Williamsburg chef Marcel Desaulniers, creator of the famous Death by Chocolate dessert and The Trellis, dies at 78 – Daily Press

By Vaseline May31,2024
Williamsburg chef Marcel Desaulniers, creator of the famous Death by Chocolate dessert and The Trellis, dies at 78 – Daily Press

Marcel Desaulniers led a second revolution in Williamsburg, this one with volleys of expertly crafted and impeccably presented dishes. When he opened The Trellis in 1980, Desaulniers went from a name spoken of with reverence by locals to a culinary sensation on an international stage.

He wrote a dozen cookbooks, was a frequent guest on national television, presented two series, won numerous awards and counted legends such as Julia Child as friends. Diners drove for hours to sample his dishes at The Trellis.

Desaulniers, 78, died Tuesday in Williamsburg after a long illness.

The chef grew up in Woonsocket, Rhode Island, the son of a widowed French-Canadian mother who raised five other children.

He worked in the kitchen in high school and later enrolled in the Culinary Institute of America. He graduated in 1965 and worked in New York City until he left to serve as a Marine in Vietnam. After his service, he returned to work in New York, including at the chic Pierre Hotel, where he was a well-known saucier.

File image of Marcel Desaulniers with his chocolate treats.  (Joe Fudge / Daily Press)
File image of Marcel Desaulniers with his chocolate treats. (Joe Fudge / Daily Press)

In 1970, Desaulniers accepted a position as manager of food production and quality control for Colonial Williamsburg.

“I learned and practiced a specific regional cuisine that has influenced me to this day,” Desaulniers said in the foreword to the 2013 book, “Dishing Up Virginia.”

He later teamed up with friends John Curtis and Tom Power Sr., of The Cheese Shop fame, and opened The Trellis. He remained at the helm for 29 years.
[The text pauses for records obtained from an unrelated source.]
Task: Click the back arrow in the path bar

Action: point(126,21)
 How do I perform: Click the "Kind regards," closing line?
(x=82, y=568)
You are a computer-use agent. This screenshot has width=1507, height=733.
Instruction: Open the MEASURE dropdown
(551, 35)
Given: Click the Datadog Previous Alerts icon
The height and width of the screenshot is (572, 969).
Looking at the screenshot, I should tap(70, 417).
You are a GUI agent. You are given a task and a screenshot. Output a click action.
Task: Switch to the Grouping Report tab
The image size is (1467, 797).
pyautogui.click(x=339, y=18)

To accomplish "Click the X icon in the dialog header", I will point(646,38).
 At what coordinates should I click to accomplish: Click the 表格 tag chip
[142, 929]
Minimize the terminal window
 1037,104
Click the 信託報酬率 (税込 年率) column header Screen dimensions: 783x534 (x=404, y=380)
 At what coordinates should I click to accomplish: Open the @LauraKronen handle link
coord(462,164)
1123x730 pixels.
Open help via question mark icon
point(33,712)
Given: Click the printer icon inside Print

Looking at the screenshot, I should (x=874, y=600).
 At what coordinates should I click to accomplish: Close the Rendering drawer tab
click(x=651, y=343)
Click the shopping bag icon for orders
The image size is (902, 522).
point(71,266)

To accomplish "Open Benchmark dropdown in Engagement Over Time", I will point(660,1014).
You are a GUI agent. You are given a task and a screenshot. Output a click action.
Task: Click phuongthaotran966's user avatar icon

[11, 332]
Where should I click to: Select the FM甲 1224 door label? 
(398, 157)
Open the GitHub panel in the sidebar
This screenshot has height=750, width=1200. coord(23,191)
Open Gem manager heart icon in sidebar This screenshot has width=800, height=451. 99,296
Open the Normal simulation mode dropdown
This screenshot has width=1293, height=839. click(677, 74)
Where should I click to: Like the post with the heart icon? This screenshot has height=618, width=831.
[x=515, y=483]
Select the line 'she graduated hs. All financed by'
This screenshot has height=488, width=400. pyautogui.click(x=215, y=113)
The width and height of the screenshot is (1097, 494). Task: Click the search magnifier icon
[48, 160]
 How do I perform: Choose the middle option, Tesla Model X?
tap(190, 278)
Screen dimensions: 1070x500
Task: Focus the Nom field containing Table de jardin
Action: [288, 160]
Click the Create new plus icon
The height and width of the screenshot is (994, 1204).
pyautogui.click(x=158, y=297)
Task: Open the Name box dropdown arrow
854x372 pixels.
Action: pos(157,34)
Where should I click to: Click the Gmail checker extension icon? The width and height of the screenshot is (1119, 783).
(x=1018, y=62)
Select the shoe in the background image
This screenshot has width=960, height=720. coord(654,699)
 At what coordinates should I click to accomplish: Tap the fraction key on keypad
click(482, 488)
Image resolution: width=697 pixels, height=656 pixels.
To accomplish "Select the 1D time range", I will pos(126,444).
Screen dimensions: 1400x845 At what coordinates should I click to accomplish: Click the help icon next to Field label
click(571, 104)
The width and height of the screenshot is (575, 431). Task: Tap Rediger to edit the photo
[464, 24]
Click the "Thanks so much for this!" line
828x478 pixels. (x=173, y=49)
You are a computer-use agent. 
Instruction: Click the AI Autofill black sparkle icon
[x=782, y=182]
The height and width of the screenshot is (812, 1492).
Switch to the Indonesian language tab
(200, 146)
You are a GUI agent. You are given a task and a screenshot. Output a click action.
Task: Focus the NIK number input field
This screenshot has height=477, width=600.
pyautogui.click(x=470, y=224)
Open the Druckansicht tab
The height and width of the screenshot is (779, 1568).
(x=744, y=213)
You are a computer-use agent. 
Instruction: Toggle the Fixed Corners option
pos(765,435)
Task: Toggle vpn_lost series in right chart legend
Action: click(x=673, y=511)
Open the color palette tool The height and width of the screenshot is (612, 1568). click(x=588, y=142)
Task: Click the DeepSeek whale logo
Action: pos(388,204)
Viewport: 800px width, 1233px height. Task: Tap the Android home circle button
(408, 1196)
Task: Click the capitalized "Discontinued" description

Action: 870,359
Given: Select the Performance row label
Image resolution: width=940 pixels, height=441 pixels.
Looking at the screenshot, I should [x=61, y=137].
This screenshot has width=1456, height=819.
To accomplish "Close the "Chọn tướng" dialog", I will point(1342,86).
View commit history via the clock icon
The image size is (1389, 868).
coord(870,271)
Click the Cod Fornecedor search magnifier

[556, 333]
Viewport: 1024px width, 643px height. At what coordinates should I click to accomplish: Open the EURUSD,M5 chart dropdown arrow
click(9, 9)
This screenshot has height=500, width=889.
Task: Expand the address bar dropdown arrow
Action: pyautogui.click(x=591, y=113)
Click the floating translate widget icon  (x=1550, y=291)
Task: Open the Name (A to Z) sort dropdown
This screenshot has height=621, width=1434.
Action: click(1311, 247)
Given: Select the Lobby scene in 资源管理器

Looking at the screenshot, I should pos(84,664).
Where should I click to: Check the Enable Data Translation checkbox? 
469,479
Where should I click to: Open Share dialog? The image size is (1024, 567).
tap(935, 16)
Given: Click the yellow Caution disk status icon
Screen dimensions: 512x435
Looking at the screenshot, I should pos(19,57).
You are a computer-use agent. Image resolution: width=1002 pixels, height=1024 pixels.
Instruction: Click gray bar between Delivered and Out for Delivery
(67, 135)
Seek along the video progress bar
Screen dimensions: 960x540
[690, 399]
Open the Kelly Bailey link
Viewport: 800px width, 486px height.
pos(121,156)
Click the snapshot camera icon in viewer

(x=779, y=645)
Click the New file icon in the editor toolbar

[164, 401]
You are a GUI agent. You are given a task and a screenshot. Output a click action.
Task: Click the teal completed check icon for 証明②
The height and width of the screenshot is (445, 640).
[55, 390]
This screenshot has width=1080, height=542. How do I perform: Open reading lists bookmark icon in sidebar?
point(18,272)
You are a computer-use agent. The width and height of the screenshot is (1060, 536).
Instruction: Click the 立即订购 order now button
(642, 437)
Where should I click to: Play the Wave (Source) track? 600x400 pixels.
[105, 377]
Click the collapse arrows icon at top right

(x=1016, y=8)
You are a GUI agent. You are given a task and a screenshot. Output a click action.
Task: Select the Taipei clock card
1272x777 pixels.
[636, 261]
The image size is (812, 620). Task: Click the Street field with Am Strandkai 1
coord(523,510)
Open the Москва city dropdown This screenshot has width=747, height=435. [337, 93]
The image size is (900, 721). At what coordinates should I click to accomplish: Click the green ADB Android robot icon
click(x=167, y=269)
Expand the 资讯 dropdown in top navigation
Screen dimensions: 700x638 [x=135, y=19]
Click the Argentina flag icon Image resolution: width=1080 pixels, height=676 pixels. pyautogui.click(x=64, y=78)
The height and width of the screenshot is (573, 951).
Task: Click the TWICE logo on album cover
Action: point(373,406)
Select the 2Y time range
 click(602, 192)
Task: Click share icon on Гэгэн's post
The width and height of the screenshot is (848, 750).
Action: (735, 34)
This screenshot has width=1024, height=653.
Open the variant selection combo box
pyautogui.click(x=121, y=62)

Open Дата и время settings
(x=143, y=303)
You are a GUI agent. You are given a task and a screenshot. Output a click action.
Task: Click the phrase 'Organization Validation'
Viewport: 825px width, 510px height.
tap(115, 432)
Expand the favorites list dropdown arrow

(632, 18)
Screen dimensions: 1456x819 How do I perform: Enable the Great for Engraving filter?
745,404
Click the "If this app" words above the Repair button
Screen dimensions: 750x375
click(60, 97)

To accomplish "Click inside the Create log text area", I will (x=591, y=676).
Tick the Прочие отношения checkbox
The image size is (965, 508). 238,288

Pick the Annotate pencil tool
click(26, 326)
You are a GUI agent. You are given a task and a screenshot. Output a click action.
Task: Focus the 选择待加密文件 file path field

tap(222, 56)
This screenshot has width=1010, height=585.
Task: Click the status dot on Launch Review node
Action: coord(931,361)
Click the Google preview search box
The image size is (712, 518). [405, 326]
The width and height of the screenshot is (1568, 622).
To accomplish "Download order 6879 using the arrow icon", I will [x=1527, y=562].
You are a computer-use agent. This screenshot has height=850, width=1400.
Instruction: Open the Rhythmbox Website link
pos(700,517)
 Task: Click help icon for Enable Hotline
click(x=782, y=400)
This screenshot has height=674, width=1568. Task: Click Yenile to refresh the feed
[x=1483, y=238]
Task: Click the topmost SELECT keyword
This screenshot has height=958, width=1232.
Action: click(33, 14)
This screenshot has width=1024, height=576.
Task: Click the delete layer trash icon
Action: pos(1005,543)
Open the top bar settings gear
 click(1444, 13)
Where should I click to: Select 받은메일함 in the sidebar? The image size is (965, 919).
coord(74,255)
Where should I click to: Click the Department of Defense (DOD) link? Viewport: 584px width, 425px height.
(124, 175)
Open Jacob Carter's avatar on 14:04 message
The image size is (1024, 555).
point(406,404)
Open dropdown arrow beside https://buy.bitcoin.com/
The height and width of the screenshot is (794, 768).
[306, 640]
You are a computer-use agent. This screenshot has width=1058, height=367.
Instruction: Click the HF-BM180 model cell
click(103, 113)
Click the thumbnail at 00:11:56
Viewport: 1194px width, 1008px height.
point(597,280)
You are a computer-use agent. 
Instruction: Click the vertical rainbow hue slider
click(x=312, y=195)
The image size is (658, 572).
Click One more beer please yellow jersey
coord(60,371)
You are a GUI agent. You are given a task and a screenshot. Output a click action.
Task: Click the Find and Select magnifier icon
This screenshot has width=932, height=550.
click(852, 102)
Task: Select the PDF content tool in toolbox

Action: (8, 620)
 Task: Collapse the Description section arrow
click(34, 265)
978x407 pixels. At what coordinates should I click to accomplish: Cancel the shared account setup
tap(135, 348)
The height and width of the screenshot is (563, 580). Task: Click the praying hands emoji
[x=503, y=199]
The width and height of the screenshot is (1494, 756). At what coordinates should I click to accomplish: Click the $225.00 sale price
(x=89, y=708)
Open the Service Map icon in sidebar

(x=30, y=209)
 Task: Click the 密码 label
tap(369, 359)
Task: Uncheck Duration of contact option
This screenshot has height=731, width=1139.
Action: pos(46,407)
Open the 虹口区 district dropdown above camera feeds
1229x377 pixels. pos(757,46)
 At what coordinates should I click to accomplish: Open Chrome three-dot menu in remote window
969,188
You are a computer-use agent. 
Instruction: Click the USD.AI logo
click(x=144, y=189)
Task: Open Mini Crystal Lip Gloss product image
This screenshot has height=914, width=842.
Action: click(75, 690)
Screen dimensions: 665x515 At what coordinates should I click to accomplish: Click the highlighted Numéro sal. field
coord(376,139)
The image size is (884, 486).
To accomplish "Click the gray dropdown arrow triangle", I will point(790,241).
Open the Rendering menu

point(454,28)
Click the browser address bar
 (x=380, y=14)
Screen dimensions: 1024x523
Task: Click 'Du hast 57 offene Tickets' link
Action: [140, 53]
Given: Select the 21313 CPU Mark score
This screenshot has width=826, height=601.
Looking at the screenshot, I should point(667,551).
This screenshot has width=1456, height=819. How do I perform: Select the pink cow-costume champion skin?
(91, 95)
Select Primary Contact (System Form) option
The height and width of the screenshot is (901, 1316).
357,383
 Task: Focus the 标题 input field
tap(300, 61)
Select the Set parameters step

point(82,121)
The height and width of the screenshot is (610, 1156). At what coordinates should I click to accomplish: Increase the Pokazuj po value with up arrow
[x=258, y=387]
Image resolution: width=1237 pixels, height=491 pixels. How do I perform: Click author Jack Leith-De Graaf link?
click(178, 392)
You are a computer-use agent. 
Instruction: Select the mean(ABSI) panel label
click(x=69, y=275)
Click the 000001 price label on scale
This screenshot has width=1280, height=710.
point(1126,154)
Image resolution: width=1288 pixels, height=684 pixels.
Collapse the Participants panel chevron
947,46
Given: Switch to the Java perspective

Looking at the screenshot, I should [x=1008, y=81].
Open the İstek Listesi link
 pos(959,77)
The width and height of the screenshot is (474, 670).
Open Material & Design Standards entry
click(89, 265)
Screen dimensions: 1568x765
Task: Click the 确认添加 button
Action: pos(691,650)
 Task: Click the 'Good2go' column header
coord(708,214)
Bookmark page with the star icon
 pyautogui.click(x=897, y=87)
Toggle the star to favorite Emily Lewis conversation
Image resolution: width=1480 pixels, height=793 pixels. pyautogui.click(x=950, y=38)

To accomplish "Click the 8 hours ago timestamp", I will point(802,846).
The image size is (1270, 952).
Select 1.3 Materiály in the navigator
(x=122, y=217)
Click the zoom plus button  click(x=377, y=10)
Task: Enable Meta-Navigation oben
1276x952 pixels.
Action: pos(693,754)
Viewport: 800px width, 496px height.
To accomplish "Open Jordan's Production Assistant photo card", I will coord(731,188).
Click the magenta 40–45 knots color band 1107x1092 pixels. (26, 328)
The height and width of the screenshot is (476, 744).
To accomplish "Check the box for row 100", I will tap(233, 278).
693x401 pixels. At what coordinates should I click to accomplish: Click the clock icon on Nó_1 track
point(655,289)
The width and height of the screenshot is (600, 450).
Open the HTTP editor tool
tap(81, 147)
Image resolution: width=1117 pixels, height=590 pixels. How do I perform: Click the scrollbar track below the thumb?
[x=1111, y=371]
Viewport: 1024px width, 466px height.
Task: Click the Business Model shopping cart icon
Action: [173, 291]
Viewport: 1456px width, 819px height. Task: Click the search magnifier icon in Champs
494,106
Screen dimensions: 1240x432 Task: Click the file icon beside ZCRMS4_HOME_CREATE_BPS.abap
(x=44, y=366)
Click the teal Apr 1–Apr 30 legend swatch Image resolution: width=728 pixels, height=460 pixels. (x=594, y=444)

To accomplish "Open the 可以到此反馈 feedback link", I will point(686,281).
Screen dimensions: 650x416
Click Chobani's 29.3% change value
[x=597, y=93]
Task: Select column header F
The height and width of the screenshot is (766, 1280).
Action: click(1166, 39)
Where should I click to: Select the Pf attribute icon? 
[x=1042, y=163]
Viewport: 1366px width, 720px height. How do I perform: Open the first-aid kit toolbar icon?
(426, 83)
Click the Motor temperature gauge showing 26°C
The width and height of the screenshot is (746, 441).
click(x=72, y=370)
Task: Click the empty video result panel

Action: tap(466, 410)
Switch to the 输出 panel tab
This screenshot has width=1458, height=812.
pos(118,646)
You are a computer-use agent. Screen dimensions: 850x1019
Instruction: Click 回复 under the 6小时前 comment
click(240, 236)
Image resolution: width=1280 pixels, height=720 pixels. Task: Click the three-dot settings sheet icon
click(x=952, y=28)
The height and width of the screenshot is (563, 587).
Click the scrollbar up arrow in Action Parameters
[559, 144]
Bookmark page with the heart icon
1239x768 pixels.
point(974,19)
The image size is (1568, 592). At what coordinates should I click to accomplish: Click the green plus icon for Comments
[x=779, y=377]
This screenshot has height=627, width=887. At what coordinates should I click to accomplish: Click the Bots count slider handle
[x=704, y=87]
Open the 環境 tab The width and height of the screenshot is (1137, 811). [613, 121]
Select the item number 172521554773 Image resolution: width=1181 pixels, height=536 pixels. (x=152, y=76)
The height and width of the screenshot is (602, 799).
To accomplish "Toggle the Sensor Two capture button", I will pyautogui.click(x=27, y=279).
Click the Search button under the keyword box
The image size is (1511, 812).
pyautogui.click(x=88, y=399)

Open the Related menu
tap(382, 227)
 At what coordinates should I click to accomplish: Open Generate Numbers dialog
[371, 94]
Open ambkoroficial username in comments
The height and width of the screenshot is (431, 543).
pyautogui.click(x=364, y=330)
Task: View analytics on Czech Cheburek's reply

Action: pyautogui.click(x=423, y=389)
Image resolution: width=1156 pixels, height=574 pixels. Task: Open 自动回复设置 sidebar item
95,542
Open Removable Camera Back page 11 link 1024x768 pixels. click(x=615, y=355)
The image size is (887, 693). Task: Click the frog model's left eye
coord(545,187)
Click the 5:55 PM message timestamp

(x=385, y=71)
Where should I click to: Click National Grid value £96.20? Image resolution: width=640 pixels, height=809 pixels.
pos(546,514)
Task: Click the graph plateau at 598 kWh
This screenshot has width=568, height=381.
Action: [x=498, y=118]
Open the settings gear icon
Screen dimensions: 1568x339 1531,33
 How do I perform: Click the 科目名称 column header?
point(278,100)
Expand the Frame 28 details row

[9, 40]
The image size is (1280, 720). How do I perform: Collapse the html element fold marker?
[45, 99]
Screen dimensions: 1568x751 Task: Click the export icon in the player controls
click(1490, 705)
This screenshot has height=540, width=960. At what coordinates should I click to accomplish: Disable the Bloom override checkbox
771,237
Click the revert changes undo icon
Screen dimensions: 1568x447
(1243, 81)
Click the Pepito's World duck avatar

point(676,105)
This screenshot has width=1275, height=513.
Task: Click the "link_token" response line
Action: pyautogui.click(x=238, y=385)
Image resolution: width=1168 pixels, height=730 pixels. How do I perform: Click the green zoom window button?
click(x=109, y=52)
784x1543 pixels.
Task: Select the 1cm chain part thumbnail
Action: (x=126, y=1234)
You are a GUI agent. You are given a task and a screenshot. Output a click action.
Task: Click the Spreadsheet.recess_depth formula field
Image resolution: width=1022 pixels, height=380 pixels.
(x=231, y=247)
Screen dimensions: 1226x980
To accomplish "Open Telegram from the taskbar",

The 200-plus seat restaurant in Merchants Square introduced many guests to Virginia cuisine and updated a centuries-old regional dining style. He created soups topped with Edwards cured ham and entrees with locally raised quail and catfish caught from the James River.

Business casual attire was the norm and a menu presented impressive dishes with accessible ingredients and methods. That also translated to wine; The Trellis supported Virginia’s vineyards early on. The vine-wrapped trellis at the front of the restaurant featured cuttings from Middleburg’s long-gone Meredyth vineyards. Over the years, Desaulniers hosted a popular annual barrel tasting dinner to showcase local food and wine.

File image of John Curtis and chef Marcel Desaulniers celebrating the 25th anniversary of The Trellis restaurant, creating a chocolate chip cookie especially for the anniversary.  Photo by Dave Bowman / Daily Press
File image of John Curtis and chef Marcel Desaulniers celebrating the 25th anniversary of The Trellis restaurant, creating a chocolate chip cookie especially for the anniversary. Photo by Dave Bowman / Daily Press

Chef Sydney Meers, owner of Syd’s Fishpig Cafe in Norfolk, began his culinary journey with Desaulniers at The Trellis in the early ’80s.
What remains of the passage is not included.